Around filters must yield to the action.

abstract class Application < AC::Base
  base "/"

  @[AC::Route::Filter(:around_action, only: [:create, :update, :destroy])]
  def wrap_in_transaction
    Database.transaction { yield }
  end
end

Skipping filters#

If you have a filter on a base class like get_current_user above, you might want to skip this in another controller.

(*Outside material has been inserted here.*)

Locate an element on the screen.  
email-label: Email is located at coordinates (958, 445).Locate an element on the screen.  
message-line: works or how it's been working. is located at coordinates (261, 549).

abstract class Application < AC::Base
  getter! user : User

  @[AC::Route::Filter(:before_action, except: :login)]
  def get_current_user
    user_id = session["user_id"]?
    render :unauthorized unless user_id
    @user = User.find!(user_id)
  end
end

class PublicController < Application
  base "/public"

  skip_action :get_current_user, only: :index

  @[AC::Route::GET("/")]
  def index
    "Hello World"
  end
end

Force HTTPS protocol#

Sometime you might want to force a particular controller to only be accessible via an HTTPS protocol for security reasons. You can use the force_ssl method in your controller to enforce that:

class DinnerController < Application
  force_ssl
end

The request and response objects#

In every controller there are two accessor methods pointing to the request and the response objects associated with the request cycle that is currently in execution. The request method contains an instance of HTTP::Request and the response method returns an instance of HTTP::Server::Response representing what is going to be sent back to the client.

Setting custom headers#

If you want to set custom headers for a response then response.headers is the place to do it. The headers attribute is a hash which maps header names to their values, and Spider-Gazelle will set some of them automatically. If you want to add or change a header, just assign it to response.headers this way:

response.headers["Content-Type"] = "application/pdf"

in the above case it would make more sense to use the response.content_type setter directly.